What the task asks: Up through the line that contains "Arrivo (1048, 1505)", retype the entries exactly, beginning at the very first line.

Exercise materials:
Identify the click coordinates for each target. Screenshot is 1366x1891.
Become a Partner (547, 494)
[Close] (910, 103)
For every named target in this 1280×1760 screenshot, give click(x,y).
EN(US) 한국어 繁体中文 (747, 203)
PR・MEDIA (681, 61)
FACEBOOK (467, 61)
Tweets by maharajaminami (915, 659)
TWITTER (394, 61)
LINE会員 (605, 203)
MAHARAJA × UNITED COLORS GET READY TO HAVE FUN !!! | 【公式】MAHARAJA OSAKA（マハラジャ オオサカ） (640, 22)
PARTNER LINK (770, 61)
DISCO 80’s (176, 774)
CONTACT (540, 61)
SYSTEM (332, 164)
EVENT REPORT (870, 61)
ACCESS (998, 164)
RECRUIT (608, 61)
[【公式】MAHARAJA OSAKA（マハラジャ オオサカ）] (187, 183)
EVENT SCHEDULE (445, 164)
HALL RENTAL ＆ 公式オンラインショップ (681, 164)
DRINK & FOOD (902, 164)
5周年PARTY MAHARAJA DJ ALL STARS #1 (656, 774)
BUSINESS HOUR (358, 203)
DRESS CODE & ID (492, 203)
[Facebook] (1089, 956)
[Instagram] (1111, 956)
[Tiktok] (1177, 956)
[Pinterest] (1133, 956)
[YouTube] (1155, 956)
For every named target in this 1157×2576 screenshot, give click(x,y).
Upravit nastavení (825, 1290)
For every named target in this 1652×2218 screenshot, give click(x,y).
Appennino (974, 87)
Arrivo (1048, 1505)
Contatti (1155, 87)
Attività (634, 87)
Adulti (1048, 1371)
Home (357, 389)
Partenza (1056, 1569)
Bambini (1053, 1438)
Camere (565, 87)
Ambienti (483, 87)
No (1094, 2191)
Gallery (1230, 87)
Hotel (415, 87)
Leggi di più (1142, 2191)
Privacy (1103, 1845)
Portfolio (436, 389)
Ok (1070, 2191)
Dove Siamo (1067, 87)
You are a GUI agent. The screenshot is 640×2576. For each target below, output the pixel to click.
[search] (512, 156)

Output below:
Identify the click coordinates for each target. Screenshot is 1366x1891.
Become a Partner (547, 494)
[Close] (910, 103)
For every named target in this 1280×1760 screenshot, give click(x,y).
EN(US) 한국어 繁体中文 (747, 203)
PR・MEDIA (681, 61)
FACEBOOK (467, 61)
Tweets by maharajaminami (915, 659)
TWITTER (394, 61)
LINE会員 (605, 203)
MAHARAJA × UNITED COLORS GET READY TO HAVE FUN !!! | 【公式】MAHARAJA OSAKA（マハラジャ オオサカ） (640, 22)
PARTNER LINK (770, 61)
DISCO 80’s (176, 774)
CONTACT (540, 61)
SYSTEM (332, 164)
EVENT REPORT (870, 61)
ACCESS (998, 164)
RECRUIT (608, 61)
[【公式】MAHARAJA OSAKA（マハラジャ オオサカ）] (187, 183)
EVENT SCHEDULE (445, 164)
HALL RENTAL ＆ 公式オンラインショップ (681, 164)
DRINK & FOOD (902, 164)
5周年PARTY MAHARAJA DJ ALL STARS #1 (656, 774)
BUSINESS HOUR (358, 203)
DRESS CODE & ID (492, 203)
[Facebook] (1089, 956)
[Instagram] (1111, 956)
[Tiktok] (1177, 956)
[Pinterest] (1133, 956)
[YouTube] (1155, 956)
For every named target in this 1157×2576 screenshot, give click(x,y).
Upravit nastavení (825, 1290)
For every named target in this 1652×2218 screenshot, give click(x,y).
Appennino (974, 87)
Arrivo (1048, 1505)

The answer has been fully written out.